DOCUMENT SEGMENT:
______________________________
I feel ya....I used to Bow Hunt deer , Varmint shoot and call predators and Fly Fish .... I had my seasons planned out . Once bow season would come in , I would lock onto that till I got my deer.....then it was back to the river ...if it was to cold to fish then it was time for predators....in the spring when the rivers blew out I would take some time to shoot ground hogs off farmers fields that gave me permission for hunting.....about 20 yrs ago I said screw it and just perused the fly fishing full time ..... sold all my rifles and gear and turned it all into rods, reels , lines and tying supply's.....so Ive past hobby long ago ..if I'm not out fishing , I'm wishing I was ...... somehow catching a nice fish and releasing it is way more satisfying than killing something for meat or hide......I have no desire to hunt any longer ..... My basement is basically a fly shop..not plans on stopping ...being 49 I hope to get another good 15yrs or so......


----------



## Mstash (Nov 28, 2012)

Flymaker said:


> I feel ya....I used to Bow Hunt deer , Varmint shoot and call predators and Fly Fish .... I had my seasons planned out . Once bow season would come in , I would lock onto that till I got my deer.....then it was back to the river ...if it was to cold to fish then it was time for predators....in the spring when the rivers blew out I would take some time to shoot ground hogs off farmers fields that gave me permission for hunting.....about 20 yrs ago I said screw it and just perused the fly fishing full time ..... sold all my rifles and gear and turned it all into rods, reels , lines and tying supply's.....so Ive past hobby long ago ..if I'm not out fishing , I'm wishing I was ...... somehow catching a nice fish and releasing it is way more satisfying than killing something for meat or hide......I have no desire to hunt any longer ..... My basement is basically a fly shop..not plans on stopping ...being 49 I hope to get another good 15yrs or so......
______________________________
DATASET EXTRACT:

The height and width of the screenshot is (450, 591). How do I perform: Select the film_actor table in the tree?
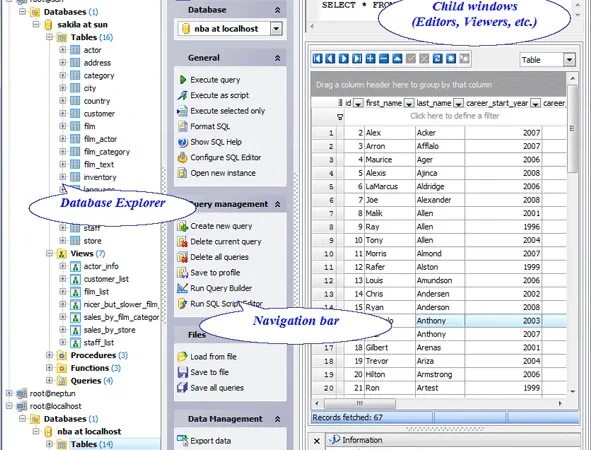(x=100, y=139)
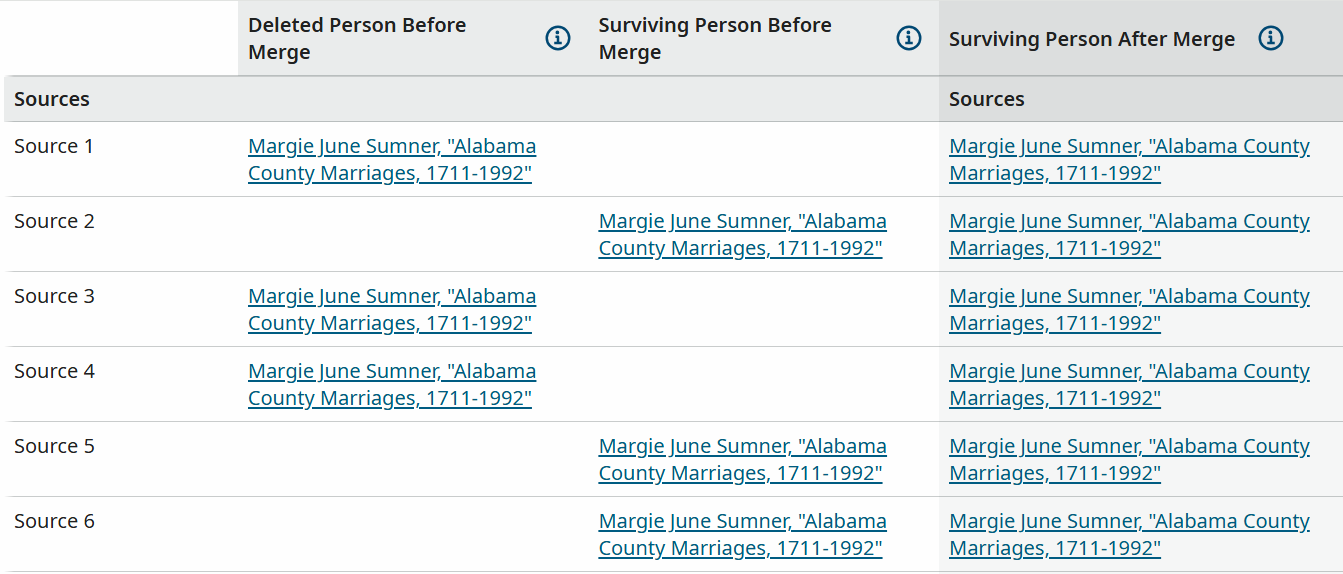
______________________________
THE TASK:
Continue the forum thread about trading hunting for fly fishing from the point where it stops. The lines above are separate material and have no connection to the forum thread.

RESPONSE TO THIS TASK:
Kids of today won't be able to say that 20 years form now.We need to get kids involved this sport.


----------



## Live2Fish (Apr 7, 2004)

Man Flymaker, that post I could have written.


----------



## FL-boy (Feb 12, 2013)

I'm 32 and have fished as long as I can remember, but just started fly fishing about a year and a half ago...I'm already hooked on it and spend most of my fishing-related time and resources on the fly. A friend of mine takes his daughter, she's 10. My daughter is 6 and has fished with me since she was probably 3 and now I'm working her into the fly. Maybe the kids will have a future full of fly fishing!


Posted using Outdoor Hub Campfire


----------



## ejsell (May 3, 2012)

I've started my kids on the path. My 8 year old can cast decently with a little help starting out and has caught some small but nice fish in a local pond. My 5 and 6 year olds both have shown a lot of interest and now every time I head out they ask if they can go. My 6 year old is always interested in what I'm tying. He sits to one side of me watching while our dog sets his head on the edge of my desk taking big sniffs of any feather that comes near him.


----------



## TheCream (Mar 19, 2009)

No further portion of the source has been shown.